Он схватил ее за руку и повернул к себе лицом, тиски, которые она держала в руке, звякнули, упав на землю. На лице у него появилось жесткое выражение.
– У меня есть такое желание, Белла, даже если у тебя его нет. И я хочу, чтобы ты знала правду. Я собирался вернуться на следующее утро и просить твоей руки. Но когда приехал в гостиницу, узнал, что с моим отцом произошел несчастный случай, и я вынужден был немедленно отправиться в Лондон. Я хотел написать, как только узнаю, что случилось, но он умер, когда я въезжал в Лондон. И тогда... – Он тяжело, прерывисто вздохнул, как будто воспоминания все еще не давали ему покоя. – И тогда я узнал, до какой степени он был безрассуден и каково истинное положение дел нашей семьи. – Он посмотрел ей в лицо. – Мы были разорены, Белла. Дом, земля, все было заложено. Из-за неумения вести дела он промотал все, что удалось скопить моему деду, и подставил наше состояние под удар. И все это ради своего удовольствия.

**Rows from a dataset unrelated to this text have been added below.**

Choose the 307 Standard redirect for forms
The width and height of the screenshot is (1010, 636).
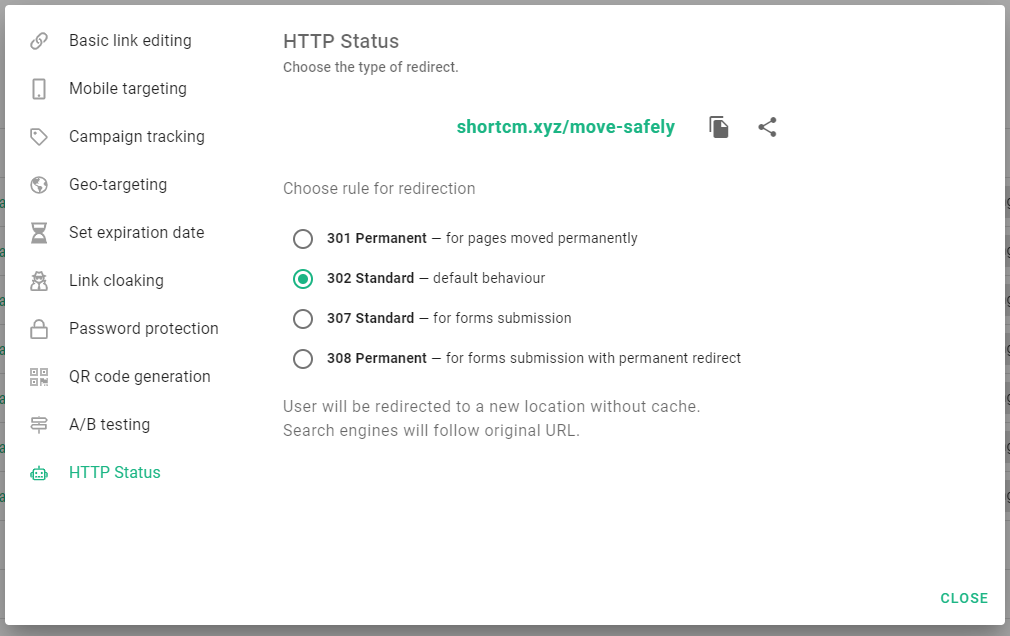point(303,319)
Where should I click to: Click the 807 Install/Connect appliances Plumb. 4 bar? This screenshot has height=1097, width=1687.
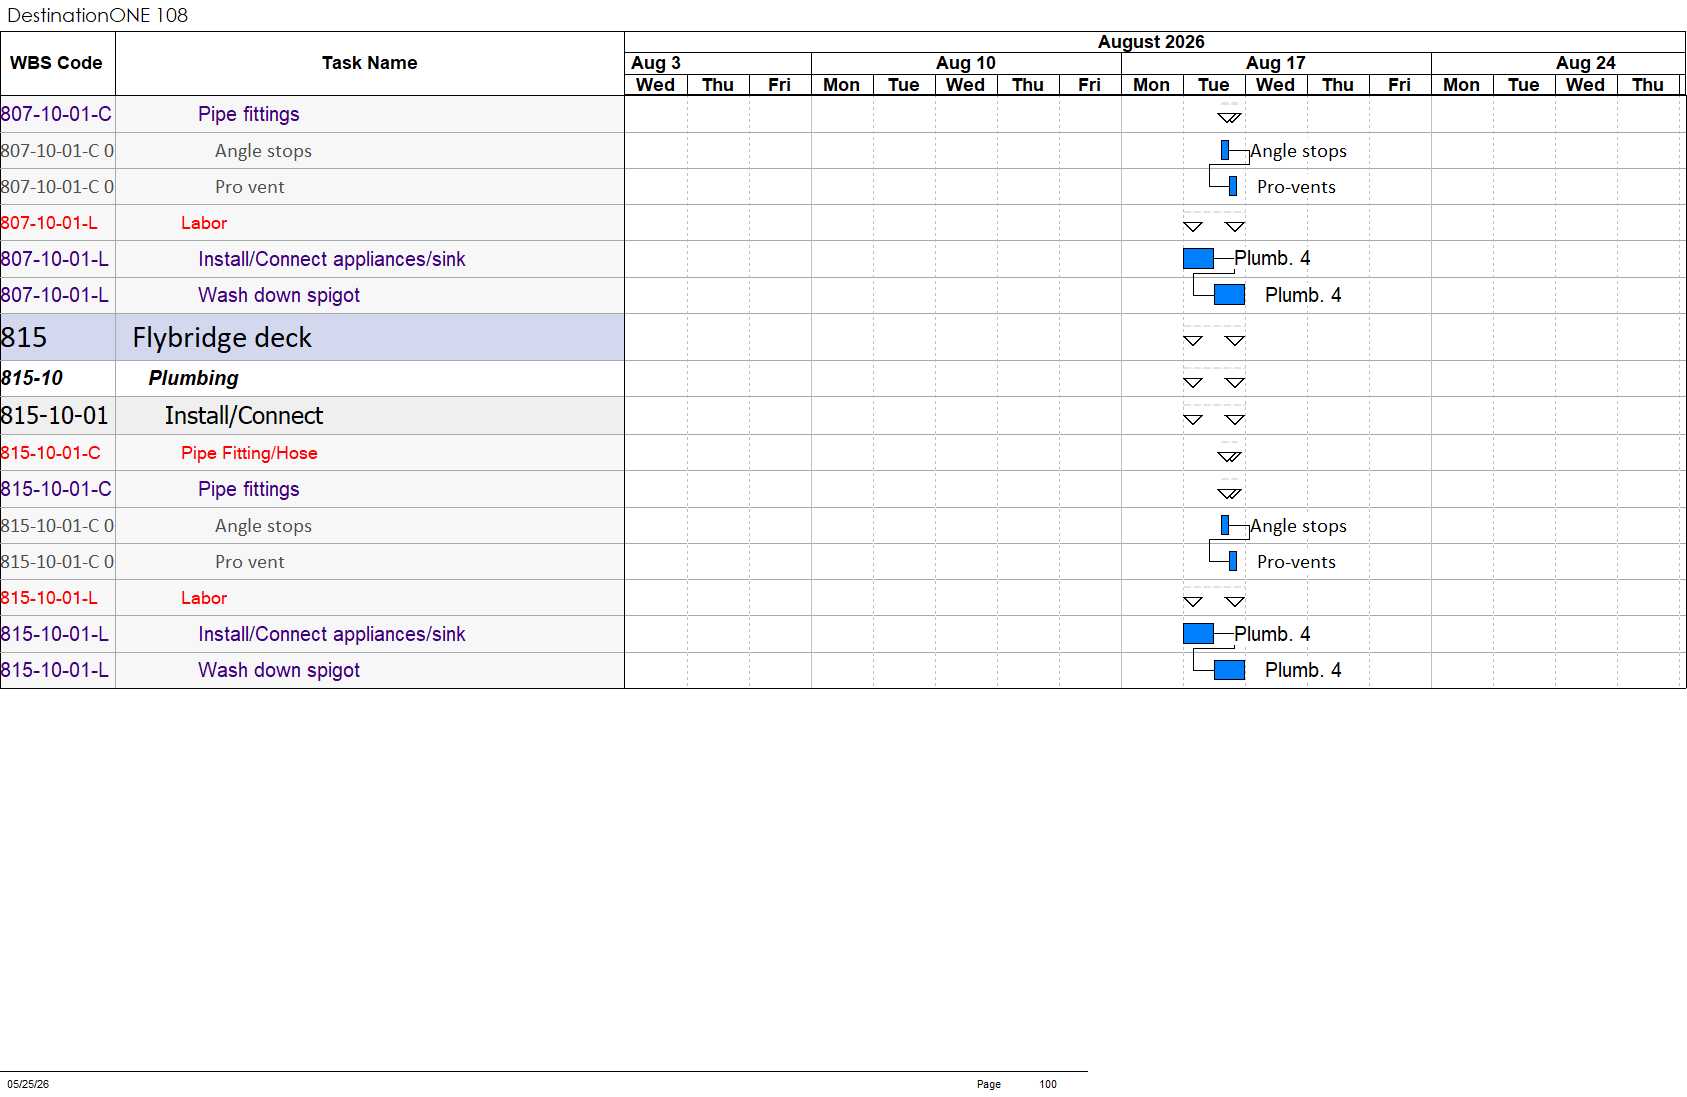click(1198, 258)
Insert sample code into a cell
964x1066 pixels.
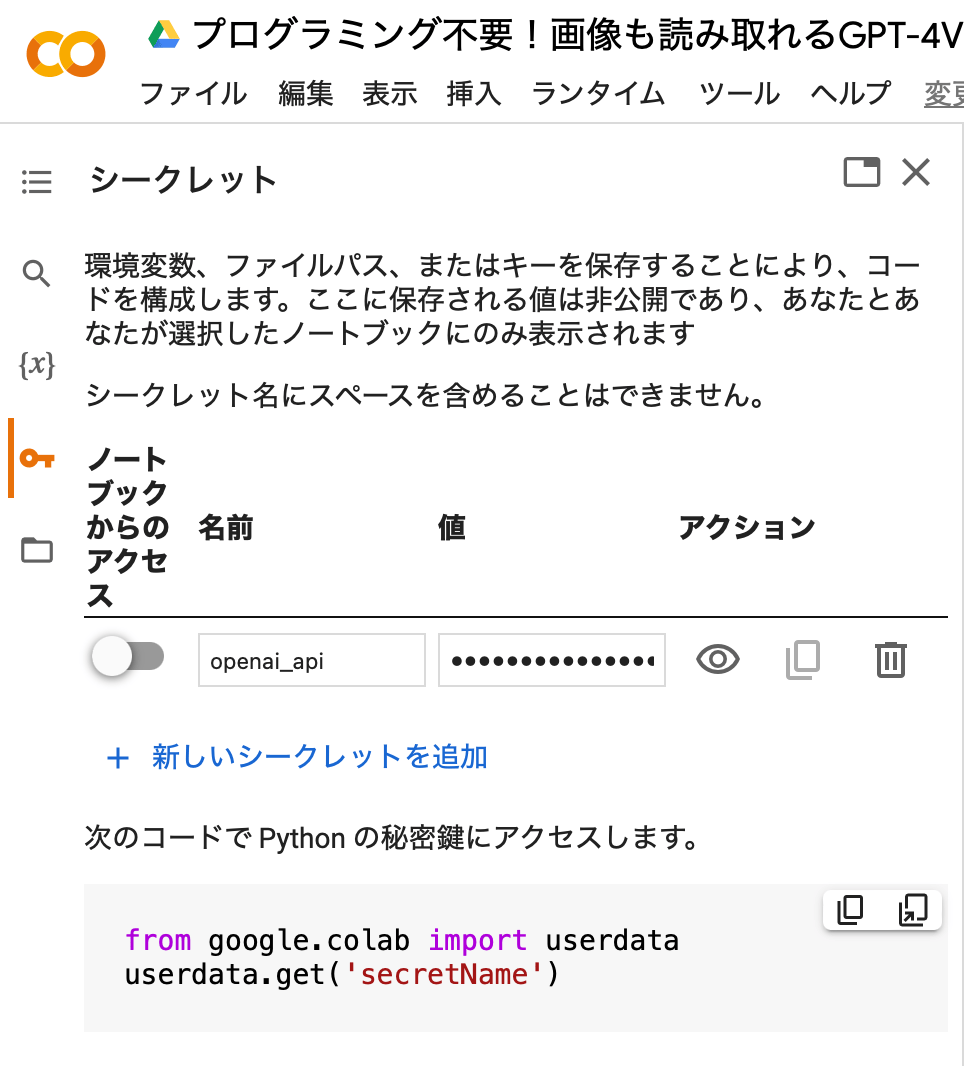point(913,910)
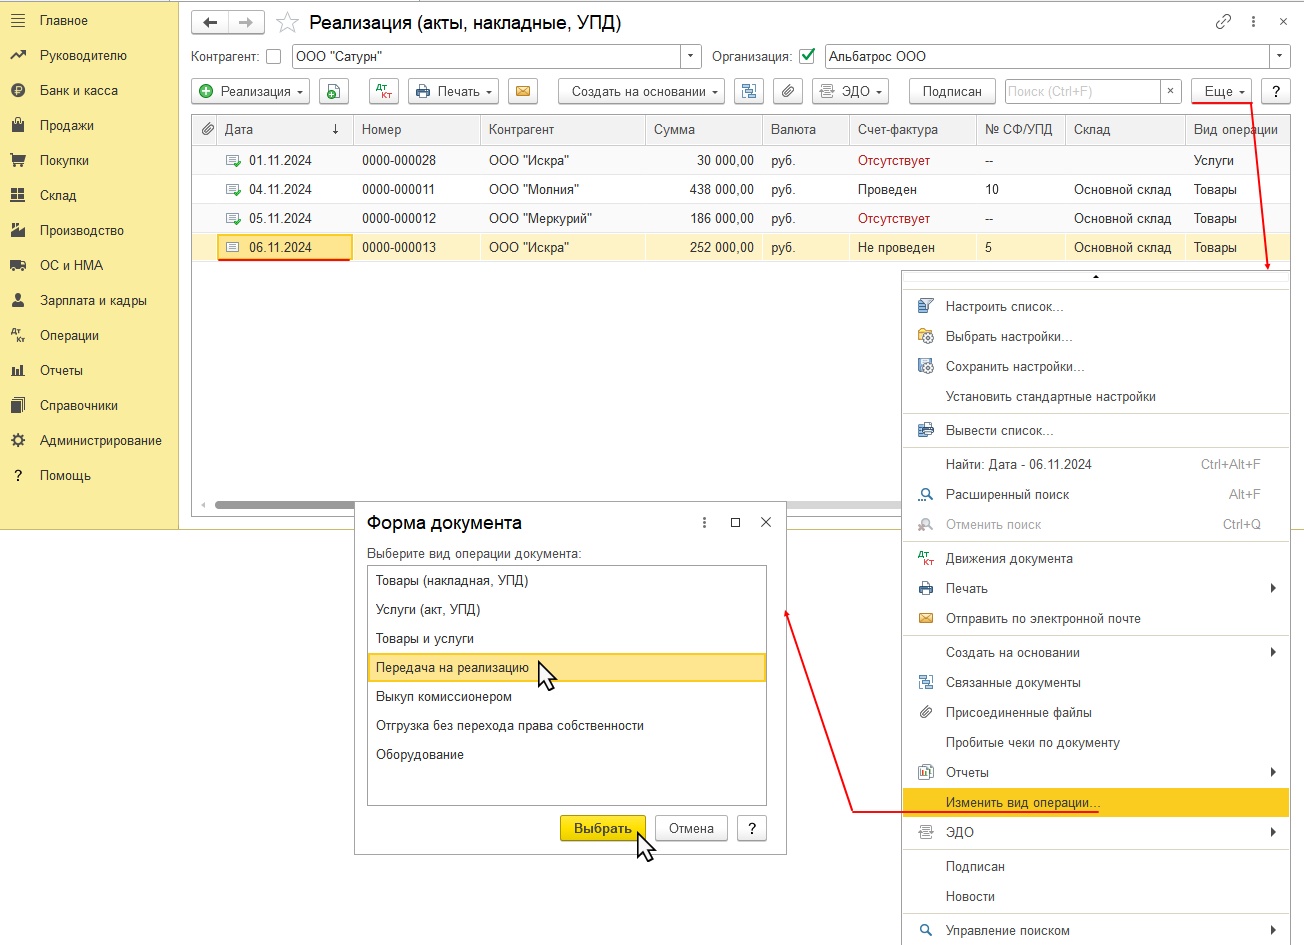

Арабелла пыталась унять бешеное биение сердца. Несмотря на свое решение, она верила каждому его слову. Во всем этом был смысл, объяснялась даже его женитьба на богатой наследнице. Гнев, который она поддерживала у себя в душе, все еще жег ее, но малая толика горечи растаяла, ушла из сердца, которое слишком хорошо знало, что такое бедность.
Она, как никто другой, могла понять, что такое тяжесть разорения. Трудно сосчитать, сколько ночей она пролежала без сна, думая, как найти деньги не только на оплату счетов, но даже на еду. Однако она вырвала руку и посмотрела ему прямо в глаза:
– Почему ты мне не написал об этом? Как будто стальной обруч сдавил его грудь.
– Я пытался написать один или два раза, но не мог найти слов. Потом, когда я женился на Сабрине, я знал, что ты не захочешь ничего слышать обо мне.
В ее глазах заполыхал гнев.
– И ты оставил меня гадать, в чем дело? Беспокоиться, что я, возможно, что-то не так сделала? Оставил меня думать, что я недостаточно хороша, чтобы... – Она отвернулась, подняла тиски и резкими от злости движениями принялась за работу над расшатанными перилами.
Люсьен шагнул к ней.
– Боже милостивый, Белла! Мой отъезд не имел к тебе никакого отношения. На меня внезапно свалилась ответственность за сестру, и я был гол как сокол. Хуже того: на нас висел долг в тысячи фунтов.